Похвал от научного сообщества тоже было не снискать, поскольку они согласовывались в «высоких» кабинетах, а там сидели отнюдь не дураки, которые понимали, что серьезное исследование блата неизбежно выводит на порождающие его факторы, т. е. на институты и структуру советского строя. Науку к блату не допускали, а передавали его в руки сатириков и журналистов для клеймения и обличения. Считалось целесообразным блат не изучать, а обличать и высмеивать.

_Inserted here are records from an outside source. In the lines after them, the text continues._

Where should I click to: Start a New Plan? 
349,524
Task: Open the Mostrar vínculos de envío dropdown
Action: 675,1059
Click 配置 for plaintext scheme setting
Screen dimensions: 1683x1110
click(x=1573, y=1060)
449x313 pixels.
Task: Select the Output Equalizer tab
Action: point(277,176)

Ситуация изменилась в 1990-е годы, когда резко возрос интерес к России в мире. Причин тому множество – от инерции страха перед военной мощью бывшей империи до тяги к чему-то новенькому. Сыграло роль и то обстоятельство, что различные фонды стали финансировать российскую тематику, спонсировать обучение молодых российских исследователей на Западе. В их числе оказалась и Алена Леденева. Контраст новой и старой жизни позволил рефлексивно отнестись к блату, который казался естественным, пока живешь «внутри» страны.
Отметим и то, что до перестройки западные исследователи вряд ли могли изучить отношения блата: только представьте ужас советского человека, у которого иностранец (!) пытается взять интервью про блат. После перестройки, в кураже «мы наш, мы новый мир построим», респонденты говорили про блат охотно, раскованно, с элементами ностальгической грусти.
В книге помещены значительные фрагменты таких интервью. Они еще раз доказывают, что люди охотнее говорят о прошлом, чем о настоящем, о других, чем о себе, предпочитают делиться опытом в ходе беседы, а не отвечать на вопросы.